Tarek Cherif, président du réseau « Anima investment network » et industriel de longue date à Tunis, a souligné dès le départ l’importance de la compétitivité et de la productivité pour l’industrie, affirmant que « l’industrie a besoin de compétitivité et de productivité, d’où les clusters ». Il a précisé que si la productivité est une question propre à chaque industriel, la compétitivité nécessite des facteurs externes, tels qu’un cadre d’échange et d’inspiration, la découverte de nouvelles idées, et une montée en gamme fondée sur des recherches et des données fiables, en vue de se positionner dans un contexte de compétition mondiale. « L’industrie est une compétition mondiale où on doit avoir une place quelles que soient les conditions », a-t-il soutenu, tout en appelant à offrir aux industriels les conditions nécessaires pour réussir dans cette dynamique.

De la compétition à la coopération

« Sans échange, il ne peut y avoir de cluster », a déclaré Adel Ben Youssef, professeur de sciences économiques à l’université Côte d’Azur en France. Il a rappelé la genèse du concept de clusters dans les années 80 en Italie, avec l’émergence de districts industriels spécialisés favorisant des économies d’échelle et une compétitivité accrue.

Dans son analyse, il a souligné l’importance des échanges au sein de « espaces de vie » où ingénieurs de diverses entreprises concurrentes se rencontrent. Cela facilite une transition d’une logique de compétition vers une logique de coopération et met en avant le rôle de « chocs » capables de provoquer des transformations significatives.

Le bouleversement actuel des relations internationales pourrait offrir aux entreprises une occasion favorable pour un développement ou un repositionnement.

Les transitions écologique et digitale, intrinsèquement liées et systématiquement intégrées dans les projets de développement, représentent une « opportunité historique » pour se diversifier et se repositionner de manière durable.

Cet effort repose sur les industriels, mais également sur les autorités compétentes qui doivent ajuster le cadre institutionnel, ainsi que sur les structures d’appui et les institutions de financement, qui ne sont pas encore en phase avec les besoins des clusters.

Le marché européen

Le marché européen, actuellement en proie à des difficultés d’approvisionnement, notamment en produits énergétiques en raison des conflits en Ukraine et en Iran, pourrait voir la situation se détériorer davantage à cause des incertitudes et de l’intensité des conflits.
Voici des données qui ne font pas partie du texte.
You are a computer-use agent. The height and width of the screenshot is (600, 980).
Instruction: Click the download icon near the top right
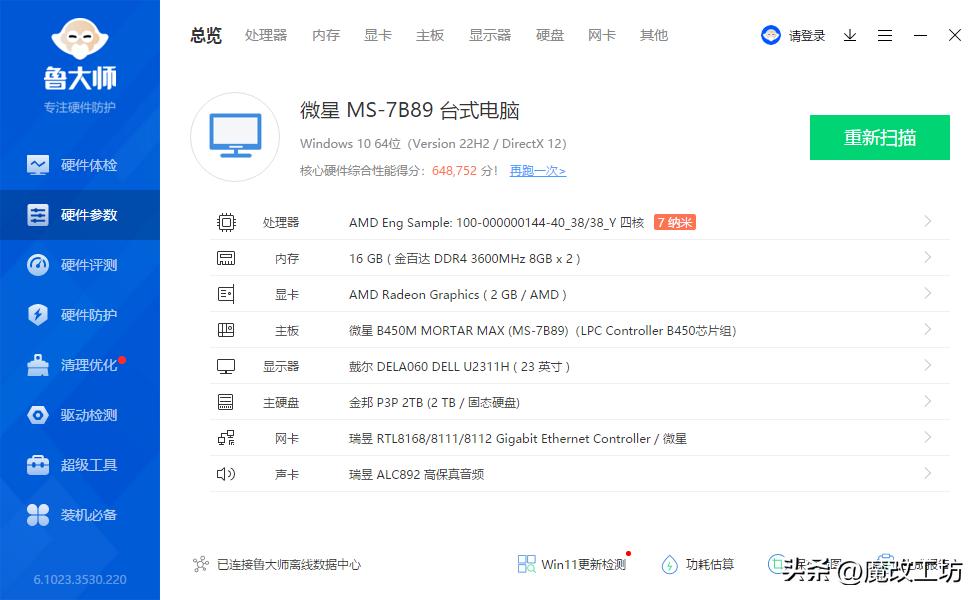tap(850, 35)
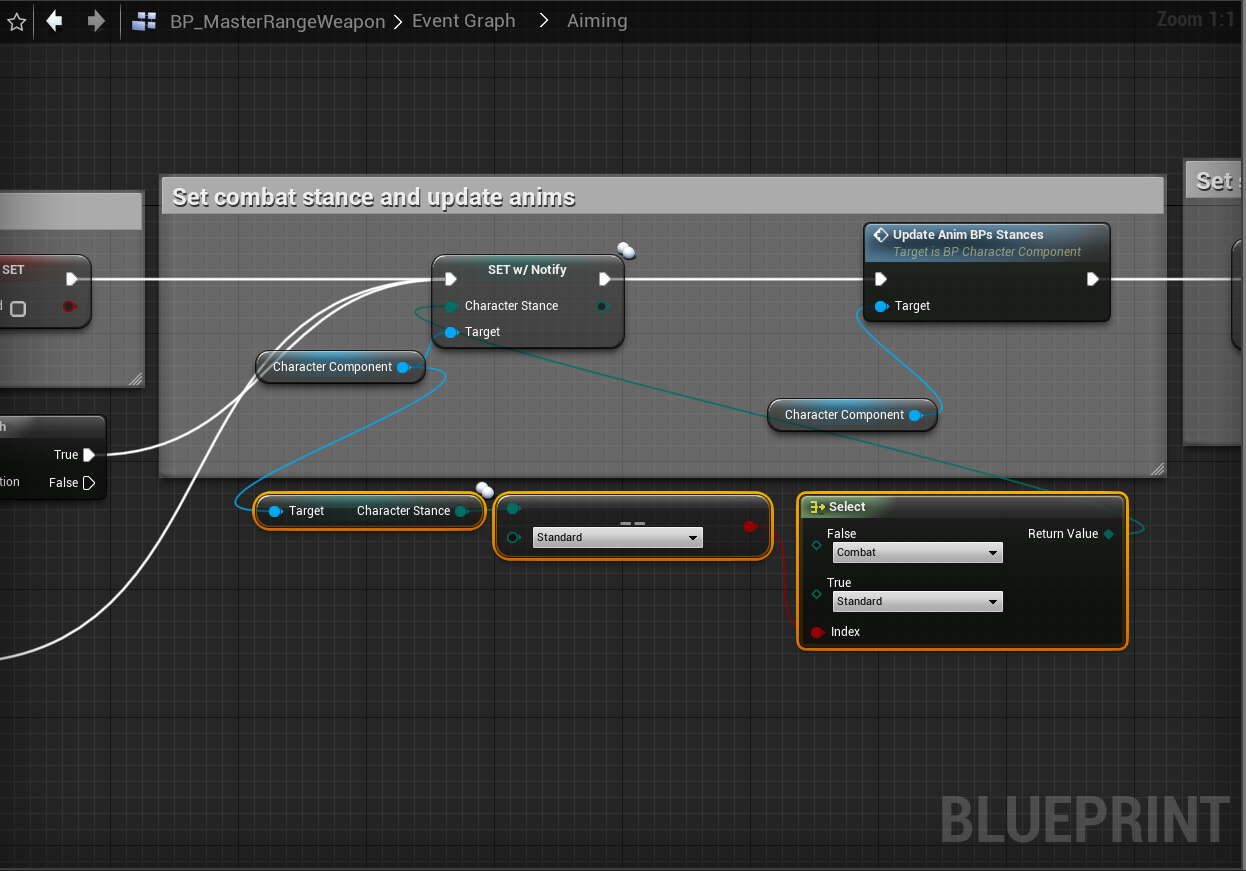Click the blueprint graph icon in breadcrumb
Image resolution: width=1246 pixels, height=871 pixels.
144,21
L’approvisionnement en produits énergétiques pourrait engendrer des coûts supplémentaires liés au transport et à l’assurance, risquant de provoquer des ruptures, un problème qui suscite une réelle préoccupation.

Les pays du Maghreb pourraient offrir une alternative de proximité, plus économique et plus fiable, à condition d’améliorer la qualité de leurs produits et de se conformer aux standards existants, alors que certains entrepreneurs peinent encore à suivre cette dynamique.

L’Union européenne a déjà mis en place divers mécanismes de soutien et de financement, comme l’a indiqué l’ambassadeur de l’UE à Tunis, Giuseppe Perrone, qui a également assuré de l’écoute des besoins des partenaires maghrébins jugés fiables.

Le séminaire sur les clusters et les chaînes de valeur du Maghreb sera suivi d’une autre édition dans la région du Mashreq en mai prochain, avant une rencontre plus large euro-méditerranéenne prévue plus tard en 2026.